To do:
Below are some entries. Return exactly the lines from the one with "Task: Click 네트워크 in the address breadcrumb" through the final line, leaving out any pictures.

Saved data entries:
- Opening Delimiter -
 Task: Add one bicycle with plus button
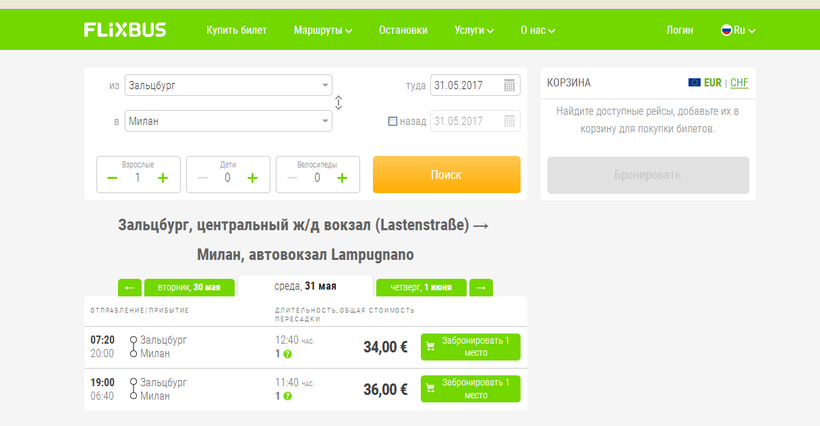[x=342, y=178]
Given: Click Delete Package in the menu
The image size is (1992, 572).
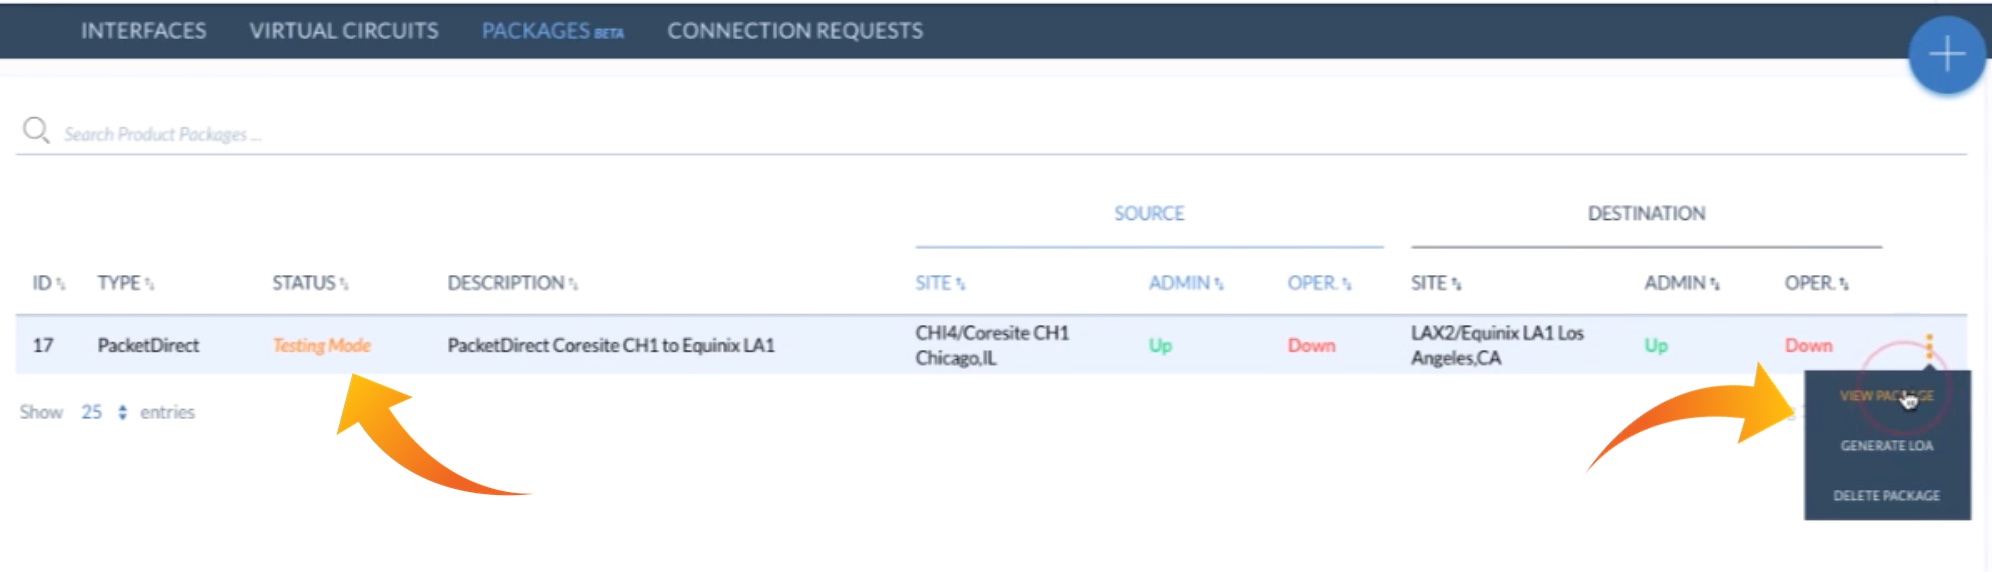Looking at the screenshot, I should pos(1886,496).
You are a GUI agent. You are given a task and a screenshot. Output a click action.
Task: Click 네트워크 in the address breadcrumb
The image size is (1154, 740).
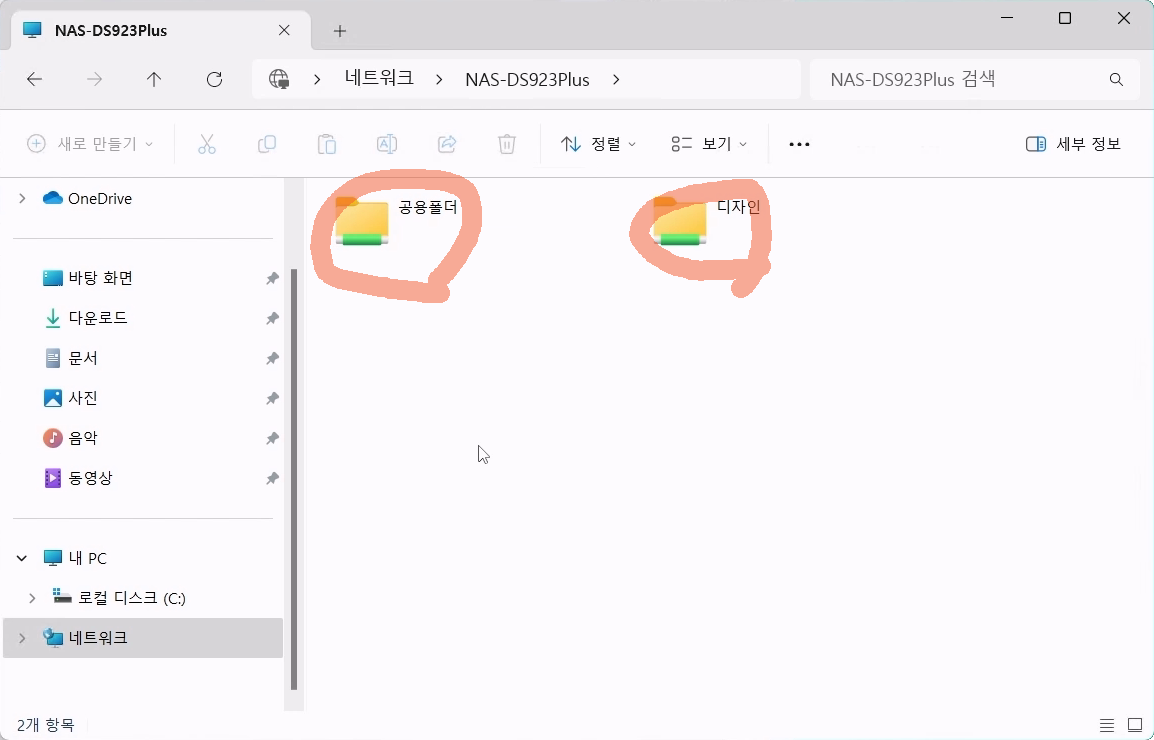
- Closing Delimiter -
Reply to the exercise:
Task: Click 네트워크 in the address breadcrumb
The image size is (1154, 740).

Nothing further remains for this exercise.